Not disputing your point of view but perhaps it can be looked at another way. Would you allow that the Pope is speaking to homosexual couples and asking them not to adopt children?? 🤷

When the Church relies on secular law to enforce God’s law, we get what we have: compromise. There is no compromise with God’s law. Yet politicians compromise all the time to put a law in place. Yes, we pray for God’s Will to be done but we shouldn’t place all our hopes on politicians doing what’s morally right.
 
Not disputing your point of view but perhaps it can be looked at another way. Would you allow that the Pope is speaking to homosexual couples and asking them not to adopt children?? 🤷

When the Church relies on secular law to enforce God’s law, we get what we have: compromise. There is no compromise with God’s law. Yet politicians compromise all the time to put a law in place. Yes, we pray for God’s Will to be done but we shouldn’t place all our hopes on politicians doing what’s morally right.
👍 Absolutely! And I am under the impression that estesbob was writing in this light as well when he responded to BorninMarch.
 
Sorry to arrive late.

I know 2 gay men who are white. They adopted 2 black baby girls who were born drug addicted; these 2 babies were placed in foster care after being found, wearing only diapers, in the middle of the crack den their drugged out bioparents were busted in one January night.

Who the heck am I to argue with what these men did? They adopted 2 unwanted babies.

Could these 2 girls have been adopted by John & Jane Whitebread? All I know is that they weren’t. Heck, Mr. & Mrs. Whitebread often don’t want to adopt black babies. All I know is that these 2 men did more for those 2 kids than anyone else did - including the Catholic Church!

Look, I know the ideal is a 2 parent family. My mom died when I was 10. Does that mean I should be allowed a new mom? Life doesn’t work that way, and we can’t always get the ideal result.

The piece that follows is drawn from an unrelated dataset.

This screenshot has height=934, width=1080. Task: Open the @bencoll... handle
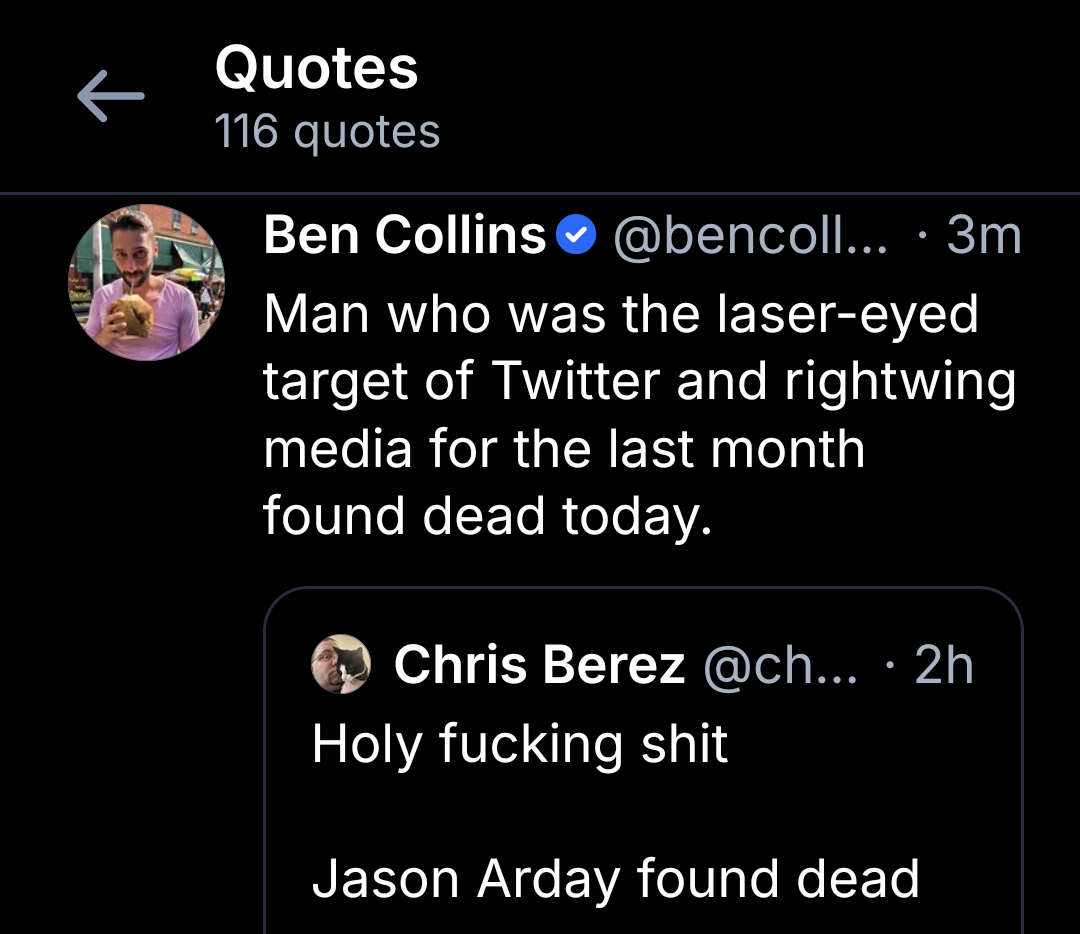pyautogui.click(x=750, y=236)
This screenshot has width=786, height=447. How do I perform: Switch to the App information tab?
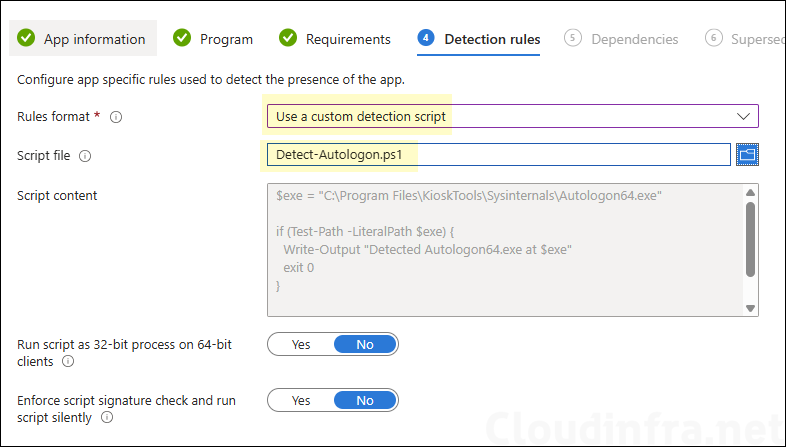pos(94,39)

I’m aware I’m gonna get flamed for this and I don’t care - those 2 gay men I know have a lot more in common with the Good Samaritan, and embody the concept of loving ones neighbor, than a LOT of so-called Catholics who I’ve observed over the years, including on this board.
 
Sorry to arrive late.

I know 2 gay men who are white. They adopted 2 black baby girls who were born drug addicted; these 2 babies were placed in foster care after being found, wearing only diapers, in the middle of the crack den their drugged out bioparents were busted in one January night.

Who the heck am I to argue with what these men did? They adopted 2 unwanted babies.

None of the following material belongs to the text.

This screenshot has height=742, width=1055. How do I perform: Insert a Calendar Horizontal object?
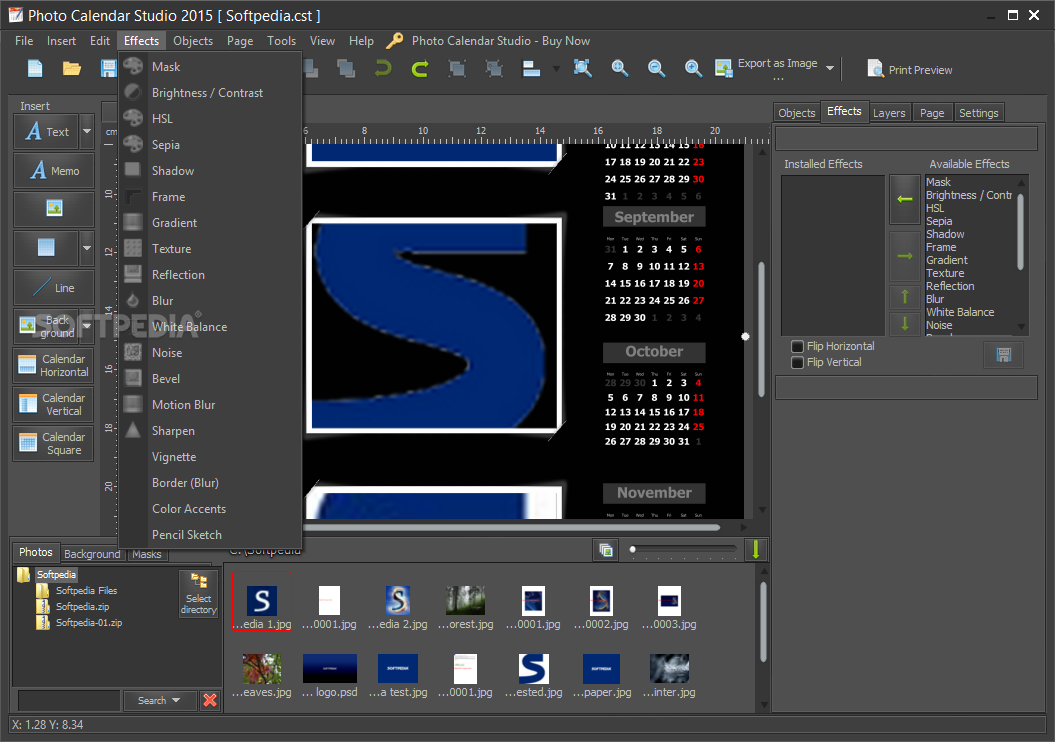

Could these 2 girls have been adopted by John & Jane Whitebread? All I know is that they weren’t. Heck, Mr. & Mrs. Whitebread often don’t want to adopt black babies. All I know is that these 2 men did more for those 2 kids than anyone else did - including the Catholic Church!

Look, I know the ideal is a 2 parent family. My mom died when I was 10. Does that mean I should be allowed a new mom? Life doesn’t work that way, and we can’t always get the ideal result.

I’m aware I’m gonna get flamed for this and I don’t care - those 2 gay men I know have a lot more in common with the Good Samaritan, and embody the concept of loving ones neighbor, than a LOT of so-called Catholics who I’ve observed over the years, including on this board.
I pray that God help ease the anger in your heart. :gopray:

No one is saying Catholics are perfect or that all homosexuals are evil. No one. 😦
 
Sorry to arrive late.

I know 2 gay men who are white. They adopted 2 black baby girls who were born drug addicted; these 2 babies were placed in foster care after being found, wearing only diapers, in the middle of the crack den their drugged out bioparents were busted in one January night.

Who the heck am I to argue with what these men did? They adopted 2 unwanted babies.

Could these 2 girls have been adopted by John & Jane Whitebread? All I know is that they weren’t. Heck, Mr. & Mrs. Whitebread often don’t want to adopt black babies. All I know is that these 2 men did more for those 2 kids than anyone else did - including the Catholic Church!

Look, I know the ideal is a 2 parent family. My mom died when I was 10. Does that mean I should be allowed a new mom? Life doesn’t work that way, and we can’t always get the ideal result.

I’m aware I’m gonna get flamed for this and I don’t care - those 2 gay men I know have a lot more in common with the Good Samaritan, and embody the concept of loving ones neighbor, than a LOT of so-called Catholics who I’ve observed over the years, including on this board.
No one is going to flame you. But the simple truth is these children would be better off with a mother and father and not being exposed to an openly sinful lifestyle on a daily basis.
 
Thank you for not flaming me, Bob…yet I note that I’ve already gotten “i’ll pray for the anger in your heart!” I agree with you about the ideal…but life’s not ideal.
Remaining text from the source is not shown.